However, at a certain point of mesh size increased, the accuracy of the simulation data becomes insignificant and can be neglected. Hence, selecting an optimum mesh size based on the accuracy of simulation result while taking the computational time into consideration is crucial in a modelling study. It is also a typical procedure for any kind of CFD modelling study.

In present work, the mesh independency was checked to obtain a threshold grid size of the geometry, where the further grid size refinement would only cause ignorable effect on the simulation data. The optimum grid size selected would then be used to simulate all the simulation cases while providing optimum accuracy. A total of four different mesh sizes had been used for mesh independence analysis and the results of porosity, permeability and pressure after numerical simulation were exported. These include the normal, fine, finer and extra-fine meshes. A physics-controlled mesh sequence type was selected while building the mesh.

To select the optimum grid size, the porosity profile was observed. The mesh independency analysis results were obtained. Judging from the porosity profiles, it is clearly observed that the porosity increment due to different mesh size is not significantly altered.

Based on the final porosity, permeability and pressure extracted, it is demonstrated that nearly constant values are achieved from normal mesh to extra-fine mesh. Therefore, further reduction in the grid size of the geometry is not a necessary step since it does not influence the accuracy of the results. Nevertheless, since the computational time for one run of simulation using the extra-fine mesh size is within 30 min and is acceptable for this study, the final mesh size selected is the extra-fine mesh. This would ensure a more accurate result obtained in the subsequent parametric study or sensitivity analysis.
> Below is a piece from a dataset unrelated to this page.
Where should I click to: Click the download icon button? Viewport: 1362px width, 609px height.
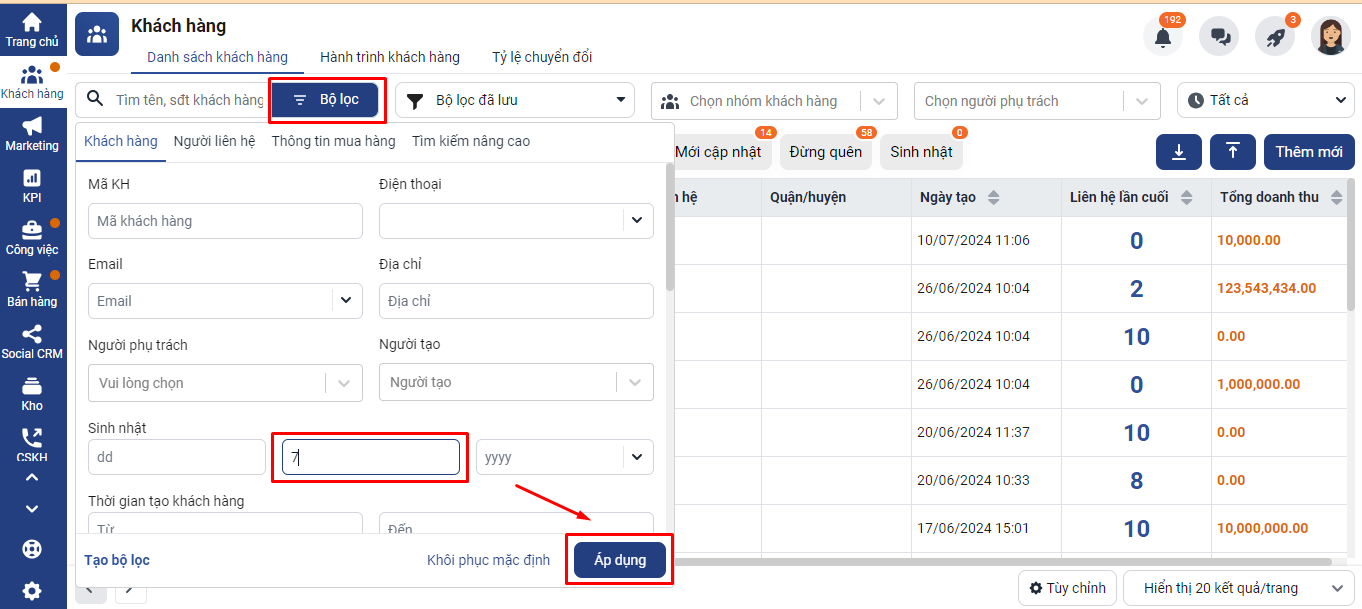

Figure 1 shows the schematic diagram for the meshing of the cylindrical sandstone core by selecting the extra-fine element size. Referring to the axis orientation, the x-axis corresponds to the main direction of acid transport whereas the y-axis and z-axis represented the cross-sectional plane of the core where it is assumed there is no flow across them. So, the final mesh is made up of 77,516 domain elements, 4068 triangular elements, 212 edge elements and 8 vertex elements. The simulation time required to complete each run is approximately 26 min. Once the mesh independency is secured, then the subsequent simulations could be run without major concern in relation to the grid size.

Fig. 1
figure 1

The meshing of the geometry using extra-fine element size

Model input and setting

Table 1 provides all the required input parameter and necessary coefficients for the simulation. In the numerical simulation, the geometry of the core sample is designed to be the same as the experimentally used core sample in the literature, which is cylindrical-shaped. The dimension of the core sample is set as 3 in long and 1.5 in diameter. This core plug was run throughout all the simulations. The initial porosity and permeability of the core sample were also set based on the experimental condition, which are 12% and 40 mD, respectively. In this model, the initial porosity and permeability of the core sample were kept constant along the core plug. Hence, the transport mechanism of the model was simplified to only one-dimensional flow, which is only in the direction from the inlet face to the outlet face (x-direction).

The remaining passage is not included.